-- Problem statement --
Please write out the lines from the one holding "At what (x,y)" through the one holding "In order to click", inclusive, replacing "coordinate pair" with "point" and leaving everything else unchanged.

-- Records for the task --
- Opening Delimiter -
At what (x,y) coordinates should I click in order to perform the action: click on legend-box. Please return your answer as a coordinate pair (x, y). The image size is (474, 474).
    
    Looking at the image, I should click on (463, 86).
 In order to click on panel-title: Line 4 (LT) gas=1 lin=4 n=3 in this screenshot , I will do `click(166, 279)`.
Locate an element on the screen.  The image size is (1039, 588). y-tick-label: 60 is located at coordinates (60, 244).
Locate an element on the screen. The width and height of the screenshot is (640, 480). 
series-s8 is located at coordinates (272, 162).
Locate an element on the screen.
- Closing Delimiter -
- Opening Delimiter -
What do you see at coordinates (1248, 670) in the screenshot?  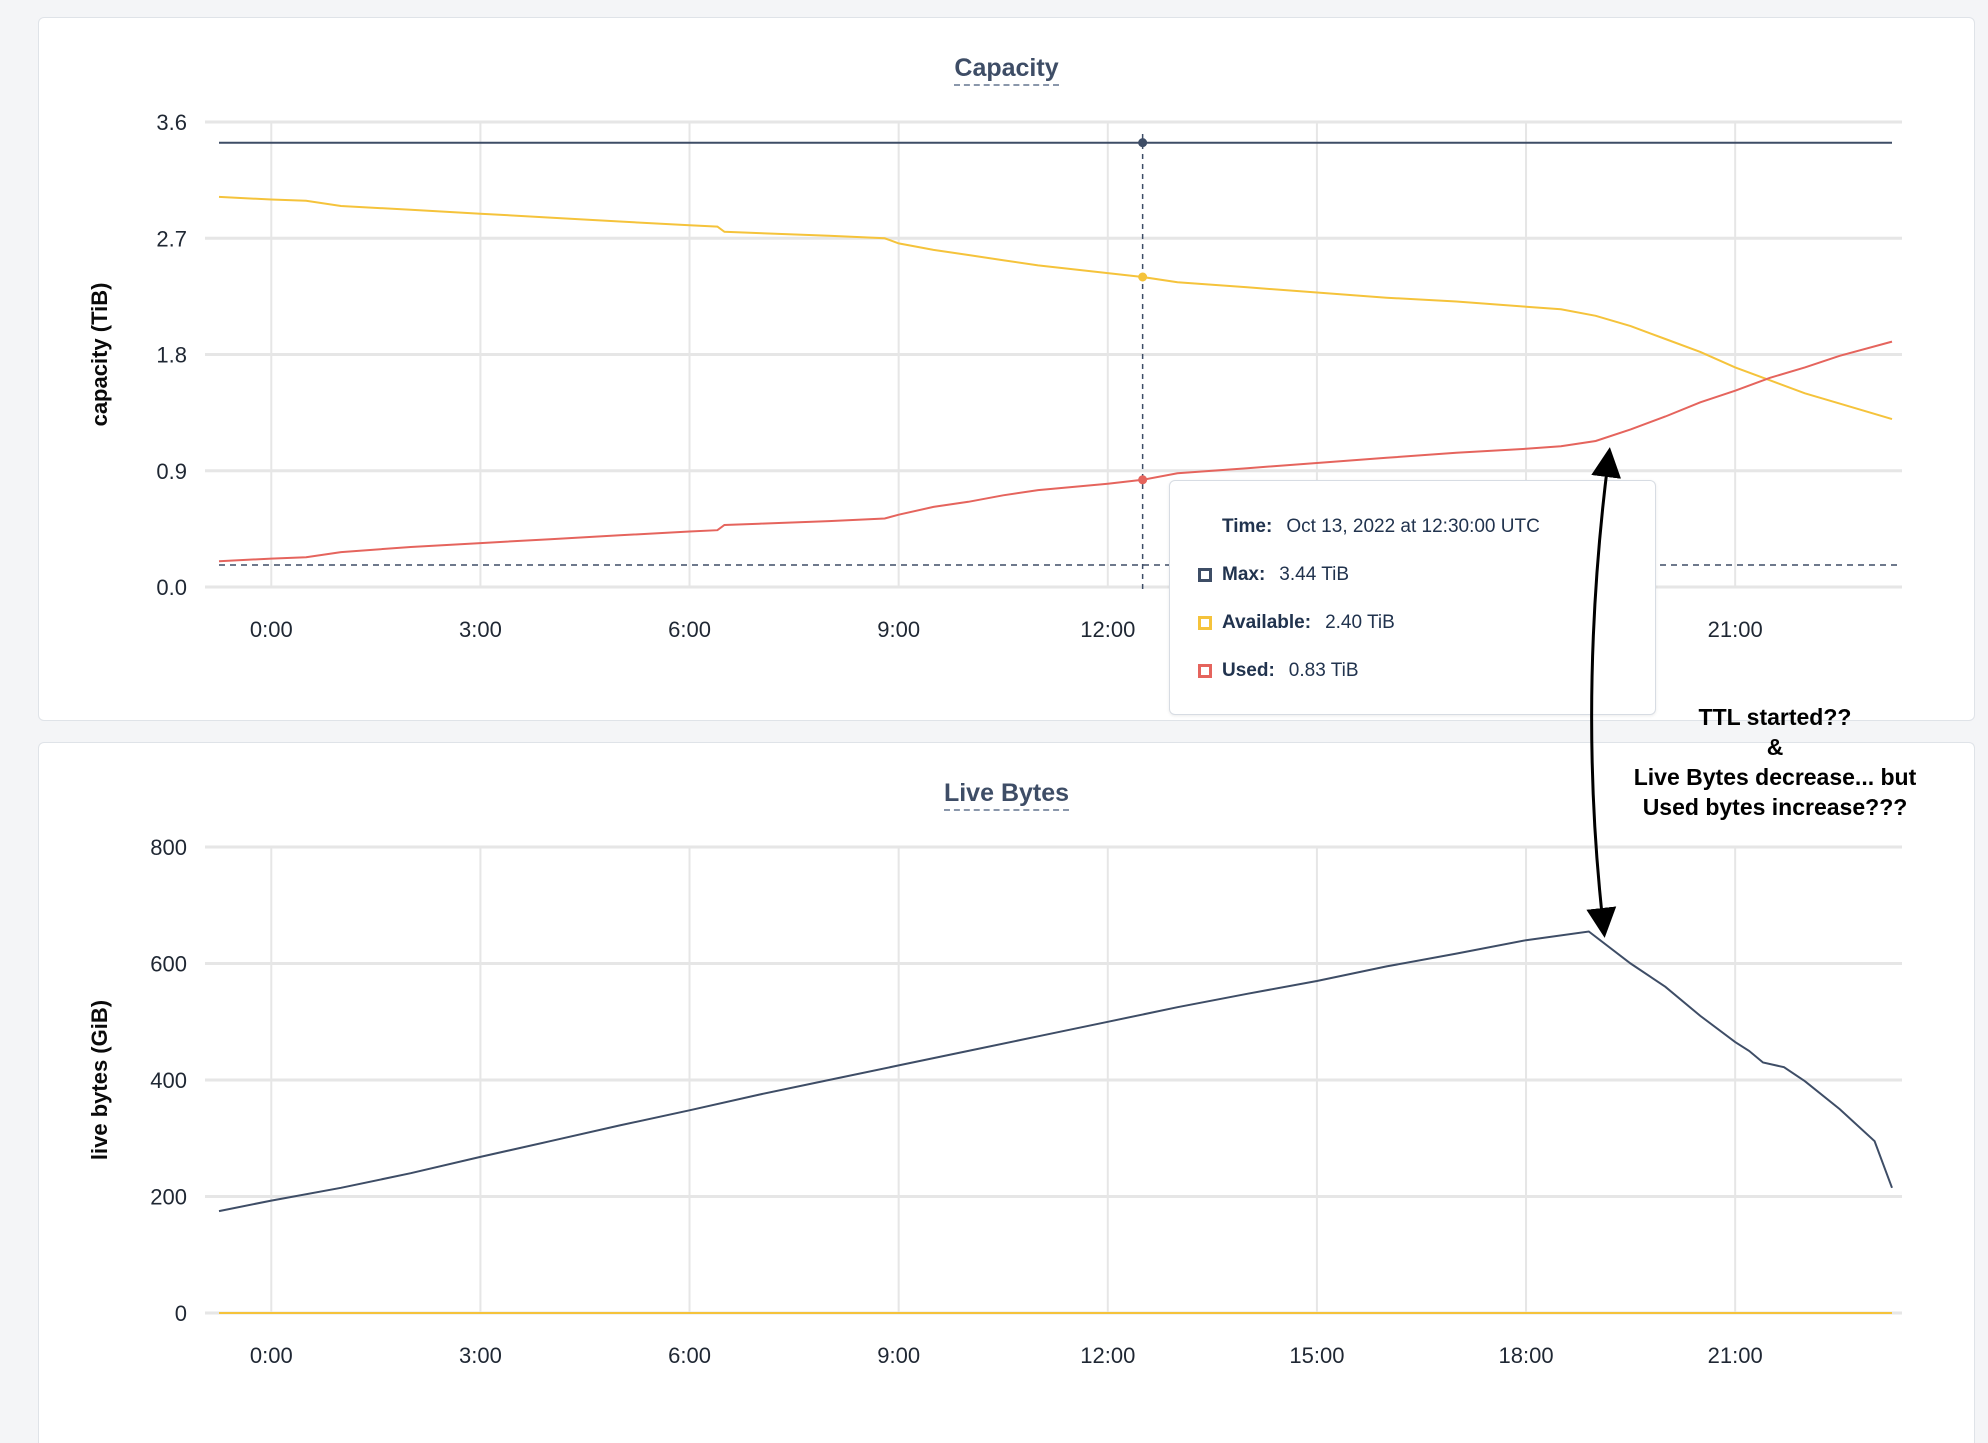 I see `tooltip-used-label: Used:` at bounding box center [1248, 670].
- Closing Delimiter -
-- Task response --
At what (x,y) coordinates should I click in order to perform the action: click on legend-box. Please return your answer as a point (x, y). The image size is (474, 474).
    
    Looking at the image, I should click on (463, 86).
 In order to click on panel-title: Line 4 (LT) gas=1 lin=4 n=3 in this screenshot , I will do `click(166, 279)`.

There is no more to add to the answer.